— Dataset extract —
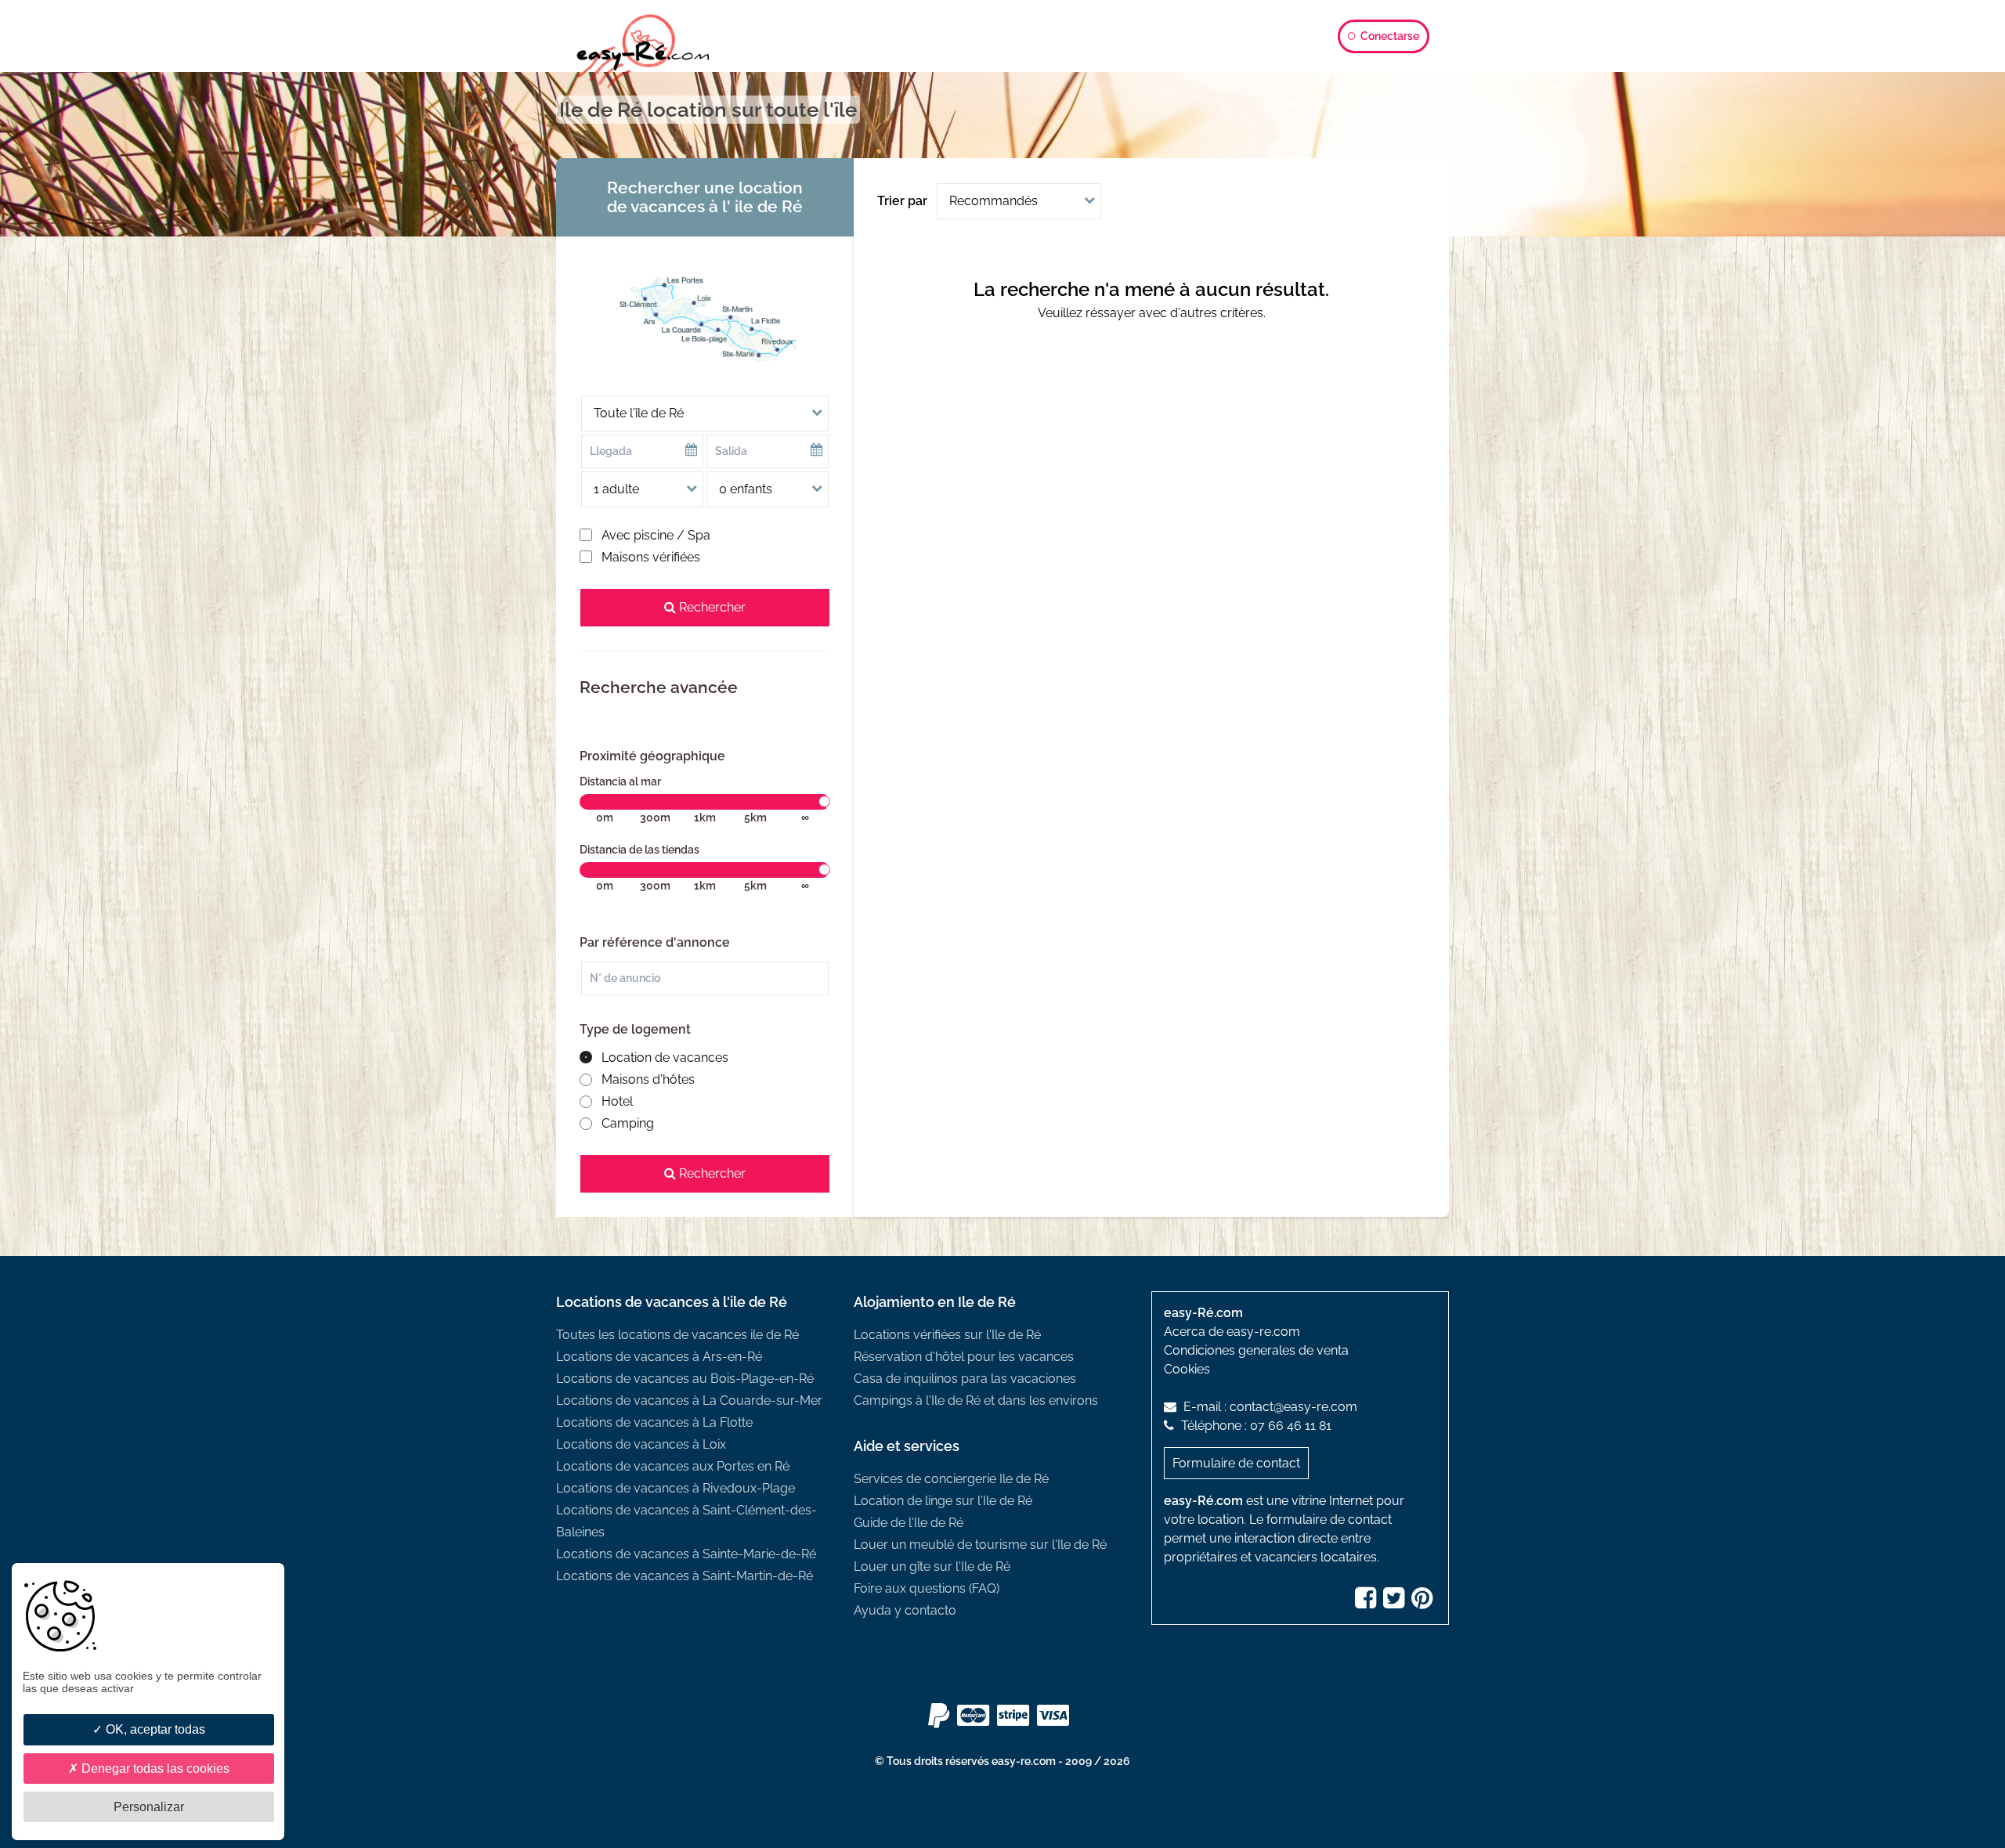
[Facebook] (1367, 1602)
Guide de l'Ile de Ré (908, 1522)
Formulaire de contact (1236, 1463)
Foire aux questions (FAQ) (926, 1588)
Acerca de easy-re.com (1232, 1331)
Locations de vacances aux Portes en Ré (672, 1466)
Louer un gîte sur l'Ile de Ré (932, 1566)
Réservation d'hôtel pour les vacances (964, 1356)
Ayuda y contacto (905, 1610)
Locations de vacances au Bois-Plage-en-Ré (685, 1378)
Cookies (1187, 1369)
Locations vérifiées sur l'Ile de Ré (947, 1334)
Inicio (1294, 103)
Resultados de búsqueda (1384, 103)
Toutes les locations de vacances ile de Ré (677, 1334)
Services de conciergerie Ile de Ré (951, 1478)
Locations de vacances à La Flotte (654, 1422)
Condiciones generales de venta (1256, 1350)
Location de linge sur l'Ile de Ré (943, 1500)
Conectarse (1388, 36)
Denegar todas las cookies (153, 1768)
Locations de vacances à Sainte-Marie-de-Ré (686, 1554)
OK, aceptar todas (154, 1729)
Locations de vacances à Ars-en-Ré (659, 1356)
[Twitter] (1395, 1602)
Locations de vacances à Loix (641, 1444)
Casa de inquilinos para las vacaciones (965, 1378)
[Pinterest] (1423, 1602)
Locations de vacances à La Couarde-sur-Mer (689, 1400)
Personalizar (149, 1807)
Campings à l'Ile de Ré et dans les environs (976, 1400)
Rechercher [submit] (711, 607)
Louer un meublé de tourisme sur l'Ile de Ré (980, 1544)
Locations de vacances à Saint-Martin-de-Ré (684, 1575)
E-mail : (1268, 1406)
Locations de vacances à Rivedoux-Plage (675, 1488)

— Task —
The answer must restate each entry word for word and contain no images.

— Result of the exercise —
[Facebook] (1367, 1602)
Guide de l'Ile de Ré (908, 1522)
Formulaire de contact (1236, 1463)
Foire aux questions (FAQ) (926, 1588)
Acerca de easy-re.com (1232, 1331)
Locations de vacances aux Portes en Ré (672, 1466)
Louer un gîte sur l'Ile de Ré (932, 1566)
Réservation d'hôtel pour les vacances (964, 1356)
Ayuda y contacto (905, 1610)
Locations de vacances au Bois-Plage-en-Ré (685, 1378)
Cookies (1187, 1369)
Locations vérifiées sur l'Ile de Ré (947, 1334)
Inicio (1294, 103)
Resultados de búsqueda (1384, 103)
Toutes les locations de vacances ile de Ré (677, 1334)
Services de conciergerie Ile de Ré (951, 1478)
Locations de vacances à La Flotte (654, 1422)
Condiciones generales de venta (1256, 1350)
Location de linge sur l'Ile de Ré (943, 1500)
Conectarse (1388, 36)
Denegar todas las cookies (153, 1768)
Locations de vacances à Sainte-Marie-de-Ré (686, 1554)
OK, aceptar todas (154, 1729)
Locations de vacances à Ars-en-Ré (659, 1356)
[Twitter] (1395, 1602)
Locations de vacances à Loix (641, 1444)
Casa de inquilinos para las vacaciones (965, 1378)
[Pinterest] (1423, 1602)
Locations de vacances à La Couarde-sur-Mer (689, 1400)
Personalizar (149, 1807)
Campings à l'Ile de Ré et dans les environs (976, 1400)
Rechercher [submit] (711, 607)
Louer un meublé de tourisme sur l'Ile de Ré (980, 1544)
Locations de vacances à Saint-Martin-de-Ré (684, 1575)
E-mail : (1268, 1406)
Locations de vacances à Rivedoux-Plage (675, 1488)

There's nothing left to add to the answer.